Return the records below character for character.

··· EXERCISE MATERIALS ···

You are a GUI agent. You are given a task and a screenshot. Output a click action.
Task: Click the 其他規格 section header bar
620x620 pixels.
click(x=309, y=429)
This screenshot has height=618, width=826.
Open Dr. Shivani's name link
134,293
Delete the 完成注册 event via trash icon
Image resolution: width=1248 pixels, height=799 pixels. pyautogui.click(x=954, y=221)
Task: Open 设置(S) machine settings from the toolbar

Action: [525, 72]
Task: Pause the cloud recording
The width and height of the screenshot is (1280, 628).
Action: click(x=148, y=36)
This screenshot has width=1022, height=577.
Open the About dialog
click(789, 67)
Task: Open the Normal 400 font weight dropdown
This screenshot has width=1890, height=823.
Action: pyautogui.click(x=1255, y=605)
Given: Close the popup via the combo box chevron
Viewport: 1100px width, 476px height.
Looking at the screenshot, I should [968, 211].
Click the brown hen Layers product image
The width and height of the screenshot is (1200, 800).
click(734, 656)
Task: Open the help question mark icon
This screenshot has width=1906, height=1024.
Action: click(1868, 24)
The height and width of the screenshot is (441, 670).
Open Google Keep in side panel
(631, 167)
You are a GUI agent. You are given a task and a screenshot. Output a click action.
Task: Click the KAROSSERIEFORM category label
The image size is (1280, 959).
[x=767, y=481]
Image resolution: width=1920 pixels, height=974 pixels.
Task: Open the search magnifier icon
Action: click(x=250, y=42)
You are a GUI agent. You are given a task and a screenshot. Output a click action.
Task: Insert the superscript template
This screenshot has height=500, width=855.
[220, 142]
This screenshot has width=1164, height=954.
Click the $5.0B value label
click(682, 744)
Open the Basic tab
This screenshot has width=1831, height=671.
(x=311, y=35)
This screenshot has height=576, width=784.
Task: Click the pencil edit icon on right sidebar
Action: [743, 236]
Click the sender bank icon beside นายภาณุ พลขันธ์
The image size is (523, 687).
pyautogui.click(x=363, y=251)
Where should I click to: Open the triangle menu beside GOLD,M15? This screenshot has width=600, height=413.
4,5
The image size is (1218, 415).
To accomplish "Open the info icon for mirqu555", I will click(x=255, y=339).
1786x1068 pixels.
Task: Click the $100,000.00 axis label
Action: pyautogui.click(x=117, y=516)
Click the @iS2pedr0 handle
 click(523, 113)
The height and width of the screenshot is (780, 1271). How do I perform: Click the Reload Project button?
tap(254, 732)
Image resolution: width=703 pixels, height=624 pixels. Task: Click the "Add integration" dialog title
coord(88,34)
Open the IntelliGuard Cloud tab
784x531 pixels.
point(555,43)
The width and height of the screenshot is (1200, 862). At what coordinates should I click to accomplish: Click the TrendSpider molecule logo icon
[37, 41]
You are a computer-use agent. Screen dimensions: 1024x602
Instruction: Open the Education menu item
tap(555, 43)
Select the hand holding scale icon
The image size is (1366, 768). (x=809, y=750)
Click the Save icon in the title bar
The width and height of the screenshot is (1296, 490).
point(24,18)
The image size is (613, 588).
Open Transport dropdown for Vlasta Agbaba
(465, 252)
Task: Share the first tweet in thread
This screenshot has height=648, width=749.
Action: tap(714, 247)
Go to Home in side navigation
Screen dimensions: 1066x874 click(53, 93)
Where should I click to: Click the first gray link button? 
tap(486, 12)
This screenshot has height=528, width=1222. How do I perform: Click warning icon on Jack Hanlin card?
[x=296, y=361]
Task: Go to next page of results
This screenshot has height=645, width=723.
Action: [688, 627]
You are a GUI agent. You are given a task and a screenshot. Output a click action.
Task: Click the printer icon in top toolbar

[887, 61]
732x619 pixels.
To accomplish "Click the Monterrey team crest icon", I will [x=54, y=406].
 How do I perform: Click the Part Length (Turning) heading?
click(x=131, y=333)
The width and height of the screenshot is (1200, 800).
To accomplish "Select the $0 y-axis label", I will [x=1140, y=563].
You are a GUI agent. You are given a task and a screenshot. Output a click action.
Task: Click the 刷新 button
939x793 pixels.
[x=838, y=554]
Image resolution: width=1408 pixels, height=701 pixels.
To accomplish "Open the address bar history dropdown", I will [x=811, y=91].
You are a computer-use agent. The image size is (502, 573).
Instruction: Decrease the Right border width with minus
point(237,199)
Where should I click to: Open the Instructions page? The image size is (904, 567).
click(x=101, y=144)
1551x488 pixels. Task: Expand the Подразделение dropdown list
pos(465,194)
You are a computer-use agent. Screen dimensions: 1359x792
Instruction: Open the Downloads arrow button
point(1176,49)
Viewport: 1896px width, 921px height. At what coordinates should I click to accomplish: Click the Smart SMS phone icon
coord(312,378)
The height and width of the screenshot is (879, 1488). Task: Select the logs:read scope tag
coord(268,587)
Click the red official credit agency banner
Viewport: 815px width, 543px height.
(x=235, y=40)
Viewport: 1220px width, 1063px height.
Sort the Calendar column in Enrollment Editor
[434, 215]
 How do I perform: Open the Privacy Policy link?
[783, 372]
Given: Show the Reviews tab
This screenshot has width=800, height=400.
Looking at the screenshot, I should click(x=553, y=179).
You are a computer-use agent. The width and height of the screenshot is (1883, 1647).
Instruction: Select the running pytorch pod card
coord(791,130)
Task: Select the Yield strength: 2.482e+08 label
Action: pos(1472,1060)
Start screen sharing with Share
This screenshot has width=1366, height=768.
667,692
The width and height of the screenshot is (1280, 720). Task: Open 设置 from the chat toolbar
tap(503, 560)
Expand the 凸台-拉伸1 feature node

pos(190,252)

···

== THE COMPLETED TASK ==
You are a GUI agent. You are given a task and a screenshot. Output a click action.
Task: Click the 其他規格 section header bar
620x620 pixels.
click(x=309, y=429)
This screenshot has height=618, width=826.
Open Dr. Shivani's name link
134,293
Delete the 完成注册 event via trash icon
Image resolution: width=1248 pixels, height=799 pixels. pyautogui.click(x=954, y=221)
Task: Open 设置(S) machine settings from the toolbar

Action: [525, 72]
Task: Pause the cloud recording
The width and height of the screenshot is (1280, 628).
Action: click(x=148, y=36)
This screenshot has width=1022, height=577.
Open the About dialog
click(789, 67)
Task: Open the Normal 400 font weight dropdown
This screenshot has width=1890, height=823.
Action: pyautogui.click(x=1255, y=605)
Given: Close the popup via the combo box chevron
Viewport: 1100px width, 476px height.
Looking at the screenshot, I should [968, 211].
Click the brown hen Layers product image
The width and height of the screenshot is (1200, 800).
click(734, 656)
Task: Open the help question mark icon
This screenshot has width=1906, height=1024.
Action: click(1868, 24)
The height and width of the screenshot is (441, 670).
Open Google Keep in side panel
(631, 167)
You are a GUI agent. You are given a task and a screenshot. Output a click action.
Task: Click the KAROSSERIEFORM category label
The image size is (1280, 959).
[x=767, y=481]
Image resolution: width=1920 pixels, height=974 pixels.
Task: Open the search magnifier icon
Action: click(x=250, y=42)
You are a GUI agent. You are given a task and a screenshot. Output a click action.
Task: Insert the superscript template
This screenshot has height=500, width=855.
[220, 142]
This screenshot has width=1164, height=954.
Click the $5.0B value label
click(682, 744)
Open the Basic tab
This screenshot has width=1831, height=671.
(x=311, y=35)
This screenshot has height=576, width=784.
Task: Click the pencil edit icon on right sidebar
Action: [743, 236]
Click the sender bank icon beside นายภาณุ พลขันธ์
The image size is (523, 687).
pyautogui.click(x=363, y=251)
Where should I click to: Open the triangle menu beside GOLD,M15? This screenshot has width=600, height=413.
4,5
The image size is (1218, 415).
To accomplish "Open the info icon for mirqu555", I will click(x=255, y=339).
1786x1068 pixels.
Task: Click the $100,000.00 axis label
Action: pyautogui.click(x=117, y=516)
Click the @iS2pedr0 handle
 click(523, 113)
The height and width of the screenshot is (780, 1271). How do I perform: Click the Reload Project button?
tap(254, 732)
Image resolution: width=703 pixels, height=624 pixels. Task: Click the "Add integration" dialog title
coord(88,34)
Open the IntelliGuard Cloud tab
784x531 pixels.
point(555,43)
The width and height of the screenshot is (1200, 862). At what coordinates should I click to accomplish: Click the TrendSpider molecule logo icon
[37, 41]
You are a computer-use agent. Screen dimensions: 1024x602
Instruction: Open the Education menu item
tap(555, 43)
Select the hand holding scale icon
The image size is (1366, 768). (x=809, y=750)
Click the Save icon in the title bar
The width and height of the screenshot is (1296, 490).
point(24,18)
The image size is (613, 588).
Open Transport dropdown for Vlasta Agbaba
(465, 252)
Task: Share the first tweet in thread
This screenshot has height=648, width=749.
Action: tap(714, 247)
Go to Home in side navigation
Screen dimensions: 1066x874 click(53, 93)
Where should I click to: Click the first gray link button? 
tap(486, 12)
This screenshot has height=528, width=1222. How do I perform: Click warning icon on Jack Hanlin card?
[x=296, y=361]
Task: Go to next page of results
This screenshot has height=645, width=723.
Action: [688, 627]
You are a GUI agent. You are given a task and a screenshot. Output a click action.
Task: Click the printer icon in top toolbar

[887, 61]
732x619 pixels.
To accomplish "Click the Monterrey team crest icon", I will [x=54, y=406].
 How do I perform: Click the Part Length (Turning) heading?
click(x=131, y=333)
The width and height of the screenshot is (1200, 800).
To accomplish "Select the $0 y-axis label", I will [x=1140, y=563].
You are a GUI agent. You are given a task and a screenshot. Output a click action.
Task: Click the 刷新 button
939x793 pixels.
[x=838, y=554]
Image resolution: width=1408 pixels, height=701 pixels.
To accomplish "Open the address bar history dropdown", I will [x=811, y=91].
You are a computer-use agent. The image size is (502, 573).
Instruction: Decrease the Right border width with minus
point(237,199)
Where should I click to: Open the Instructions page? The image size is (904, 567).
click(x=101, y=144)
1551x488 pixels. Task: Expand the Подразделение dropdown list
pos(465,194)
You are a computer-use agent. Screen dimensions: 1359x792
Instruction: Open the Downloads arrow button
point(1176,49)
Viewport: 1896px width, 921px height. At what coordinates should I click to accomplish: Click the Smart SMS phone icon
coord(312,378)
The height and width of the screenshot is (879, 1488). Task: Select the logs:read scope tag
coord(268,587)
Click the red official credit agency banner
Viewport: 815px width, 543px height.
(x=235, y=40)
Viewport: 1220px width, 1063px height.
Sort the Calendar column in Enrollment Editor
[434, 215]
 How do I perform: Open the Privacy Policy link?
[783, 372]
Given: Show the Reviews tab
This screenshot has width=800, height=400.
Looking at the screenshot, I should click(x=553, y=179).
You are a computer-use agent. The width and height of the screenshot is (1883, 1647).
Instruction: Select the running pytorch pod card
coord(791,130)
Task: Select the Yield strength: 2.482e+08 label
Action: pos(1472,1060)
Start screen sharing with Share
This screenshot has width=1366, height=768.
667,692
The width and height of the screenshot is (1280, 720). Task: Open 设置 from the chat toolbar
tap(503, 560)
Expand the 凸台-拉伸1 feature node

pos(190,252)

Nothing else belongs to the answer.